Despite excitement about the Semantic Web, the majority of the world's data is locked in large data stores and is not published as an open web of inter-referring resources.  As a result, the reuse of information has been limited.  Substantial research challenges arise  in changing this situation: how to effectively query an unbounded Web of linked information repositories, how to align and map between different data models, and how to visualize and navigate the huge connected graph of information that results.  In addition, a policy question arises as to how to control the access to data resources being shared on the Web.  This latter has implications both with respect to underlying technologies that could provide greater protections, and to the issues of ownership in, for example, scientific data-sharing and Grid computing.

 

The scale, topology and power of decentralized information systems such as the Web also pose a unique set of social and public policy challenges. While computer and information science have generally concentrated on the representation and analysis of information, attention is also required to the social and legal relationships amongst this information. (8) Transparency and control over the complex social and legal relationships behind this information is vital, but require a much more well-developed set of models and tools that can represent these relationships. Early efforts to model these complex relationships in the area of privacy and intellectual property have begun to establish the scientific and legal challenges associated with representing and providing user control over their own information. Our aim is to be able to design "policy aware" systems that provide reasoning over these policies, enable agents to act on a user’s behalf, make compliance easier, and provide accountability where rules are broken.

 

In summary, Web science is about more than modeling the current Web.  It is about engineering new infrastructure protocols and about understanding the human society that uses them and creates the Web, and it is about the creation of beneficial new systems.  It has its own ethos: decentralization to avoid social and technical bottlenecks, of openness to the reuse of information in unexpected ways, and of fairness so that a just society can be built on its principles.   It uses powerful scientific and mathematical techniques from many disciplines to consider at once microscopic Web properties, macroscopic Web phenomena, and the relationships between them.
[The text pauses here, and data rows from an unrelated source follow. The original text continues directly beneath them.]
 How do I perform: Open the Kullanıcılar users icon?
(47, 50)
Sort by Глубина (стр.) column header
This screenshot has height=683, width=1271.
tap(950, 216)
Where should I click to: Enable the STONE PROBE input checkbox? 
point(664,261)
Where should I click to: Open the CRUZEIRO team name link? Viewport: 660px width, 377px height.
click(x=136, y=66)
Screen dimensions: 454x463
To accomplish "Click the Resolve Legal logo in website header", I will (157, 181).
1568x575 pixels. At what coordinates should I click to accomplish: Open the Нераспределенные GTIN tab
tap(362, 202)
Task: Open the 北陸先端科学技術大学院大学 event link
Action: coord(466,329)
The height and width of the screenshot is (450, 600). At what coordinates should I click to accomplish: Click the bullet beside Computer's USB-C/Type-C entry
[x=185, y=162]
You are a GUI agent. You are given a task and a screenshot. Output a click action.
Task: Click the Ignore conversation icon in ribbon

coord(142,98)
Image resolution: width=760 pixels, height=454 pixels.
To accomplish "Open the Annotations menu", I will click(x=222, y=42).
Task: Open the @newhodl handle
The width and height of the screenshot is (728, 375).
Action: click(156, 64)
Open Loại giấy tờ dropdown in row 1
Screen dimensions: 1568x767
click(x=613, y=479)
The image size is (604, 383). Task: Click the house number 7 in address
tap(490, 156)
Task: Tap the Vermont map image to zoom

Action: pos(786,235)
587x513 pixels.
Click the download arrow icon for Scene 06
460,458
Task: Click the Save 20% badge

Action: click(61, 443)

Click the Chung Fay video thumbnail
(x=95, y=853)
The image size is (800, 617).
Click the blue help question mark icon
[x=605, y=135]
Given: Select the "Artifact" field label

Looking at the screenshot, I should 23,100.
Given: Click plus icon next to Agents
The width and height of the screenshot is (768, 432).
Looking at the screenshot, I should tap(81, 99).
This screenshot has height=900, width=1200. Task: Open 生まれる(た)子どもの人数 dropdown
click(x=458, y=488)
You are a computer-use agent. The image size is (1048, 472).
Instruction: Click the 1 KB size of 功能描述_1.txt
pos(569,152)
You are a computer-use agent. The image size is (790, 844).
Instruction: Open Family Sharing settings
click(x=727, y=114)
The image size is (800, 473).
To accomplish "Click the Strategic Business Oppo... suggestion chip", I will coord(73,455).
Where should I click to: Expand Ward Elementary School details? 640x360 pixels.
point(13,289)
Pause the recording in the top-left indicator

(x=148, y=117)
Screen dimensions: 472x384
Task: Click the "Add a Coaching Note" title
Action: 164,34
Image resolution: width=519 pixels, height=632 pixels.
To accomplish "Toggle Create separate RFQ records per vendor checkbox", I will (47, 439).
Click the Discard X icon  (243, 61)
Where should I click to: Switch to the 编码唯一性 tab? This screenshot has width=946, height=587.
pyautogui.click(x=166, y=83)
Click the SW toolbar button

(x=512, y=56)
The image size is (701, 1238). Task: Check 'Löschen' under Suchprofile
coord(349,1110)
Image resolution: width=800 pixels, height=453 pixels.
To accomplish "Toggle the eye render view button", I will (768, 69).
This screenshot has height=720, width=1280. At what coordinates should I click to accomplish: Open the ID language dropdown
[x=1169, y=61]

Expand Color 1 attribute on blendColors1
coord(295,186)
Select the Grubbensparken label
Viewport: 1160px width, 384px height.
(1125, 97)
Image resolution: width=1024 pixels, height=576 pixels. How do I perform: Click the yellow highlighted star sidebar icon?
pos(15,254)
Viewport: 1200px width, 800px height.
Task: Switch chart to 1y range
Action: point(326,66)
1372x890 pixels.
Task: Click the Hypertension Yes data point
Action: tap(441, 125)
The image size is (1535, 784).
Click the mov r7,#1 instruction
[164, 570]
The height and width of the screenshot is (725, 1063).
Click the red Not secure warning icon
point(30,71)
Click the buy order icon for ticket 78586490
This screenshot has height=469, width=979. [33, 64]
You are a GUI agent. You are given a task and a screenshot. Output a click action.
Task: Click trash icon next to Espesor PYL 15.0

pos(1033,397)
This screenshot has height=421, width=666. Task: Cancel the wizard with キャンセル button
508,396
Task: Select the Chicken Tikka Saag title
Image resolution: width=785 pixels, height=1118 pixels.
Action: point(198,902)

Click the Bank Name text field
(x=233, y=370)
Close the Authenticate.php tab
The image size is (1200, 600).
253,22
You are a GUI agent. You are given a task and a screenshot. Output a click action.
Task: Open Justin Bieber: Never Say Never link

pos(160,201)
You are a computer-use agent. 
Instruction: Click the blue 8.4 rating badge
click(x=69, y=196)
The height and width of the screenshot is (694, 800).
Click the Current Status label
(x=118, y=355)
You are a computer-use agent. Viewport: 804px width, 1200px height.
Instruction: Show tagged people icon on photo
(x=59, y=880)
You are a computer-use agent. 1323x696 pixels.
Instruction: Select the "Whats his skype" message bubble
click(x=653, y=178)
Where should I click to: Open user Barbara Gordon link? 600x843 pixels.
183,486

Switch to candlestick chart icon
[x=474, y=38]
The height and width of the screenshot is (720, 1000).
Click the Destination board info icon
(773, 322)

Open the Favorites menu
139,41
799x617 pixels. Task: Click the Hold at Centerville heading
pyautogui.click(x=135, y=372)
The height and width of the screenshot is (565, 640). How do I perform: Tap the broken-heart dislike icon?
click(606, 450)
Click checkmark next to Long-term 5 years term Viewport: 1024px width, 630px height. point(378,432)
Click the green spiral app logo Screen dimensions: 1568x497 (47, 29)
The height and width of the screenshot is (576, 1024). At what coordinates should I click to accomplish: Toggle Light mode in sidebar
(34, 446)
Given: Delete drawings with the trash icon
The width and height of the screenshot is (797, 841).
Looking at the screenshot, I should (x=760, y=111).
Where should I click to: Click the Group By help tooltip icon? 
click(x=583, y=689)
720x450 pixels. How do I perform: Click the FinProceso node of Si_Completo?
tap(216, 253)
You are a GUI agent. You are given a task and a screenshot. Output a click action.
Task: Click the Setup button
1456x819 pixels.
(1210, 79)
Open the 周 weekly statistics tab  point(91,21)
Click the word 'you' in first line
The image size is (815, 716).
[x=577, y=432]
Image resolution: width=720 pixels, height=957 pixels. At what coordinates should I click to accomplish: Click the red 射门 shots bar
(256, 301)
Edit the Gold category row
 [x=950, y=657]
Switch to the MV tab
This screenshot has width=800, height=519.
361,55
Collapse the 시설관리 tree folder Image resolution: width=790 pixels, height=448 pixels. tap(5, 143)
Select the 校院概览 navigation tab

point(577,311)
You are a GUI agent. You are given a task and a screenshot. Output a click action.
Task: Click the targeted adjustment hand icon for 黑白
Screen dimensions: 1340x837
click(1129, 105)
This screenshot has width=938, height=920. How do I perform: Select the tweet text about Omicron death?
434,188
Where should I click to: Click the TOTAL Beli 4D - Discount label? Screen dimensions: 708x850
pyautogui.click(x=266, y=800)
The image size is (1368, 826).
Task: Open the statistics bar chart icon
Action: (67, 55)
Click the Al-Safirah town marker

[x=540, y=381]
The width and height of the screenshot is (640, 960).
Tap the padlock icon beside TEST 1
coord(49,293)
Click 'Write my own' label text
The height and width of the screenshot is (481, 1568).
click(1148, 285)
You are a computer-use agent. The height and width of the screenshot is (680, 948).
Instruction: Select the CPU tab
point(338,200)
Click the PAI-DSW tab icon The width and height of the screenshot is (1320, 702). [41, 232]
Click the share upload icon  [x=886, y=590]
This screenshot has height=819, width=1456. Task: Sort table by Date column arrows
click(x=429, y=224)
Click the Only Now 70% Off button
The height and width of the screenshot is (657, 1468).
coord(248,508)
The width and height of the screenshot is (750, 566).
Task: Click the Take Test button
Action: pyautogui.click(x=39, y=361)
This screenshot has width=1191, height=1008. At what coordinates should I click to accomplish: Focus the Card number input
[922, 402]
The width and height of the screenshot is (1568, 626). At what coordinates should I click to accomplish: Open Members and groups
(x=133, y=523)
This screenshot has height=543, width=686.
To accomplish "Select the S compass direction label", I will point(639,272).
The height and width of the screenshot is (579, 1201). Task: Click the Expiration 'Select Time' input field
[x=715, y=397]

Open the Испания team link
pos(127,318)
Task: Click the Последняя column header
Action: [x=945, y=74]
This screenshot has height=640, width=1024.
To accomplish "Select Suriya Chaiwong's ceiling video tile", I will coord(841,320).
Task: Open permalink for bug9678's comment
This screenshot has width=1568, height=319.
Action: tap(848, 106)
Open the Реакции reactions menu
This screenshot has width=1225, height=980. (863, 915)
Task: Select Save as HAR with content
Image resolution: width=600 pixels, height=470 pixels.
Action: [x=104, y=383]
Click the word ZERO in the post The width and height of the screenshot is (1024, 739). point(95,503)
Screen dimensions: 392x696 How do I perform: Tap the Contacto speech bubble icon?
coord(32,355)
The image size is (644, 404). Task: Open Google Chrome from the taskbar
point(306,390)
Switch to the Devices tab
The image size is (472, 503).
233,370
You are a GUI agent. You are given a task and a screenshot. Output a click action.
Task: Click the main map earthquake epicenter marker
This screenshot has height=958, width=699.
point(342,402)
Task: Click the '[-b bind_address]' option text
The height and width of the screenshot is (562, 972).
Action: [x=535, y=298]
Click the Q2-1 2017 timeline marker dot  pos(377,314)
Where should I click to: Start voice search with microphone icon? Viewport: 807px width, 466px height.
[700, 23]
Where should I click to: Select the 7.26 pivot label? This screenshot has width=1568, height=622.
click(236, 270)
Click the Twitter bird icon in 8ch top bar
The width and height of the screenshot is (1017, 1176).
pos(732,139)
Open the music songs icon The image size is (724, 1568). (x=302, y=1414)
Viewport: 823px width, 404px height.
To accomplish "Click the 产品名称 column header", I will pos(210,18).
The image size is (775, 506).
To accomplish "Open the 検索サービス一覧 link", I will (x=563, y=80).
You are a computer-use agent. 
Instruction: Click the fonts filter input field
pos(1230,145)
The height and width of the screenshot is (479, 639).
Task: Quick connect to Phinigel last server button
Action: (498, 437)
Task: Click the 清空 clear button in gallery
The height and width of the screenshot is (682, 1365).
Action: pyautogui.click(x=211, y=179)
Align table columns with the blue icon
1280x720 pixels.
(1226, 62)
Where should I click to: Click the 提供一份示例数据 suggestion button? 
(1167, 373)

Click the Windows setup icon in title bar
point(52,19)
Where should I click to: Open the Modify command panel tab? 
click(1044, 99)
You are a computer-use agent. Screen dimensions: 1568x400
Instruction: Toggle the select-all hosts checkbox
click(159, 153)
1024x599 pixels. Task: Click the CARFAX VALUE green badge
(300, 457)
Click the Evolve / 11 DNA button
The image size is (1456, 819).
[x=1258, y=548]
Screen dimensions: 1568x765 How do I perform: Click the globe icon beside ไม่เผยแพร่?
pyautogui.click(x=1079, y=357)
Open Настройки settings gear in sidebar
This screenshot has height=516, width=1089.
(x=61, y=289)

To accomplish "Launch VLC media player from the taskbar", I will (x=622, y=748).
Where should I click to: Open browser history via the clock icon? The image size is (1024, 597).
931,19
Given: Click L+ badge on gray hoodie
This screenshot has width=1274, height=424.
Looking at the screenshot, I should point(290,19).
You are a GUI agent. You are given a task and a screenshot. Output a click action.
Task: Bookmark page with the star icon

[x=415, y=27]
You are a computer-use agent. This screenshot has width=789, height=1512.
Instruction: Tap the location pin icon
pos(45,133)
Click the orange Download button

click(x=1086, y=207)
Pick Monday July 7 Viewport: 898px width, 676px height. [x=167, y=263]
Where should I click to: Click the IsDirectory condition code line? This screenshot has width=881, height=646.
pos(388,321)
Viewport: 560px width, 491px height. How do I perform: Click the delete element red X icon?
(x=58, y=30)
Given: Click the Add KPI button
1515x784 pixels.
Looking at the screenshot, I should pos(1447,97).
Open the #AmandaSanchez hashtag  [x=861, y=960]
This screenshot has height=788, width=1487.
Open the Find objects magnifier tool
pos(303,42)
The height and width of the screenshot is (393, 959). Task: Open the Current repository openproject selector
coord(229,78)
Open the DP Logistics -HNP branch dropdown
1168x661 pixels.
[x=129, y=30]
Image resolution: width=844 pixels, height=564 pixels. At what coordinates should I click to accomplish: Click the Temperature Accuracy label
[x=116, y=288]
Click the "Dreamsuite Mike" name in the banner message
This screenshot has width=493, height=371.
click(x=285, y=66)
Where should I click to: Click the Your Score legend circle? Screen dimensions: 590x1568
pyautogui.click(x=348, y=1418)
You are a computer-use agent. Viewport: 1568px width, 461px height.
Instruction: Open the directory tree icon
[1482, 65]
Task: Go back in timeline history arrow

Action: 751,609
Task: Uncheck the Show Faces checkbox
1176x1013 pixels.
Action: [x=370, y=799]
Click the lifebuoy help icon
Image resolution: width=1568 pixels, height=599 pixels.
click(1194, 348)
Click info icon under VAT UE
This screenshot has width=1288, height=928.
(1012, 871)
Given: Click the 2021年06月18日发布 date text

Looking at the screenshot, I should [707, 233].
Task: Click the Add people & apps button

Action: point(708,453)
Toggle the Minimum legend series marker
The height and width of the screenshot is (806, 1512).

Web science is about making powerful new tools for humanity, and doing it with our eyes open.

 

References

 

1. R. Milo, S. Shen-Orr, S. Itzkovitz, N. Kashtan, D. Chklovskii, and U. Alon, Network Motifs: Simple Building Blocks of Complex Networks Science 25 October 2002 298: 824-827

 

2. Ron Milo, Shalev Itzkovitz, Nadav Kashtan, Reuven Levitt, Shai Shen-Orr, Inbal Ayzenshtat, Michal Sheffer, and Uri Alon, Superfamilies of Evolved and Designed Networks Science 5 March 2004 303: 1538-1542

 

3. Albert-László Barabási and Réka Albert, Emergence of Scaling in Random Networks, Science 15 October 1999 286: 509-512

 

4. Jon M. Kleinberg, Navigation in a small world, Nature 406, August 2000 845-845

 

5. Steven H. Strogatz, Exploring complex networks, Nature 410, March 2001 268-276

 

6. Sergei Brin and Lawrence Page, The anatomy of a large-scale hypertextual web search engine, In Proceedings of the 7th International World Wide Web Conference, pages 107-117, Brisbane, Australia, April 1998. Elsevier Science.

 

7. Zoltán N. Oltvai and Albert-László Barabási, Life's Complexity Pyramid, Science 25 October 2002 298: 763-764

 

8. Lawrence Lessig, Code and other Laws of Cyberspace, Basic Books, 1999.